Когда дверь за княгиней захлопнулась, Николай Степанович взял стул и сел напротив Екатерины Васильевны. Она посмотрела на него запавшими, лихорадочно блестящими глазами и сказала с горечью:

– Бог жесток… Он наказал меня за мой грех… Слишком страшно наказал…

– Я понимаю, вам трудно говорить, – вкрадчиво промолвил Немировский. – Давайте, я буду задавать вопросы, а вы будете отвечать.

– Прежде обещайте мне одну вещь.

– Какую?

– Найдите моего сына.

– Обещаю, Екатерина Васильевна.

– Остальное мне уже неважно… Спрашивайте. Я расскажу вам всё…

– Вы любили Бориса Каверзина?

– Да.

– А он вас?

– И он тоже.

– Вы не смогли выйти за него замуж из-за его происхождения?

– Родители бы не допустили этого брака.

– По их настоянию вы приняли предложение Владимира Олицкого?

– Да. Он никогда не любил меня… В нашу первую ночь он уехал в город, а вернулся лишь через неделю. Ему было всё равно, что со мной, где я… Он жил своей жизнью, в которую не пускал меня, давая понять, что я слишком глупа, чтобы приблизиться к нему. Он презирал меня, а я его… ненавидела. Больше всего на свете…

– А Каверзин вас утешал…

– Он всем казался мрачным, нелюдимым, злым… А у него сердце доброе было. Он всю жизнь страдал. Знал, что имеет такие же права, как Владимир, знал, что он тоже князь Олицкий… Боря носил в себе эту боль, это унижение, и никому не показывал! Вы знаете, каково это – быть непризнанным сыном? Благодарить за подачки, унижаться ежесекундно перед родными братьями и отцом. Быть холопом при собственном отце-князе. Никто не знал, чего это ему стоило. Никто из них не догадывался… У меня не было человека ближе и роднее. И у него тоже. Мы понимали друг друга без слов, потому что нас обоих унижали в этом доме. Все! Мы часто мечтали уехать вместе…
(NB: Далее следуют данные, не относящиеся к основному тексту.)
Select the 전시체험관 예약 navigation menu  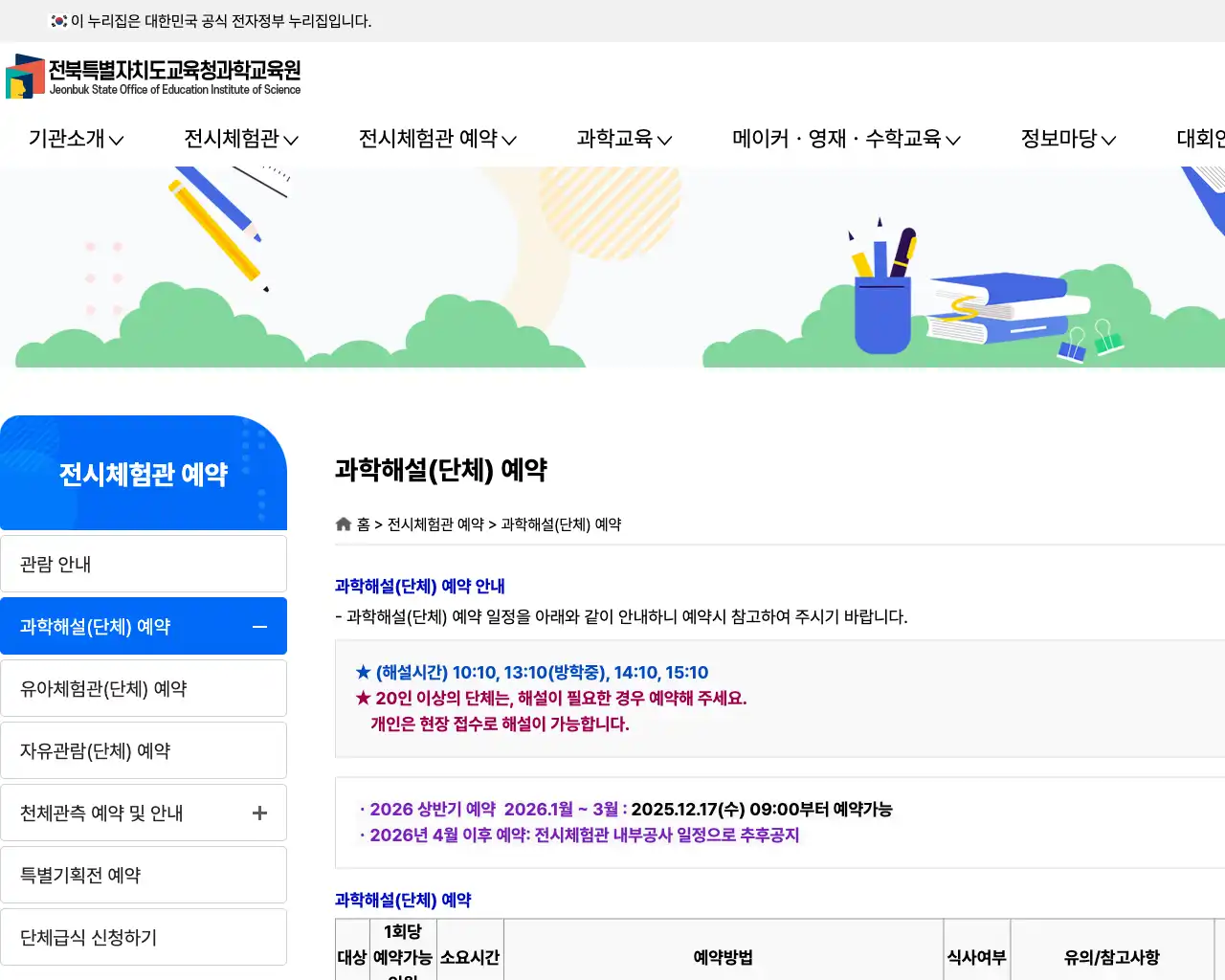436,139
– Ваш муж знал о ваших отношениях?

– Нет, не думаю. Он не интересовался моей жизнью. И ничьей, кроме собственной.

– А Лыняев узнал?

Екатерина Васильевна резко подняла голову, утёрла слёзы и ответила гордо:

– Он узнал не то, что было на самом деле! Между мной и Борей не было того, что измыслил этот человек. Да, мы любили друг друга, но отношения наши оставались платоническими. Мой муж был дурным человеком, но я не изменяла ему. А этот негодяй… Он хотел оклеветать меня перед мужем. Он следил за нами, выкрал несколько моих писем… Я написала их в тяжёлые минуты, дав волю чувствам! И при желании из них легко можно было бы сделать вывод… А у моего мужа непременно бы возникло такое желание! Он бы не стал разбирать…

– Лыняев стал шантажировать вас?

– Да. Он грозил передать мужу письма, намекал, что, заподозрив супружескую неверность, муж может усомниться и в том, что Володя не его сын…
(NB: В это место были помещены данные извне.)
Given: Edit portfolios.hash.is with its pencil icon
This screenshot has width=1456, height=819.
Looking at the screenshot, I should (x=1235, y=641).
– Ваш муж поверил бы в это?

– Муж был человеком подозрительным. Он никого не любил… И Володю не любил тоже. Он смотрел на него лишь, как на продолжение рода. Лыняеву не пришлось бы слишком утруждаться, чтобы очернить меня!

– Чего он хотел?

– Денег и моего расположения… Последнего он добивался очень давно. Он говорил, что Владимир превратит нашу жизнь в ад, если прочтёт мои письма.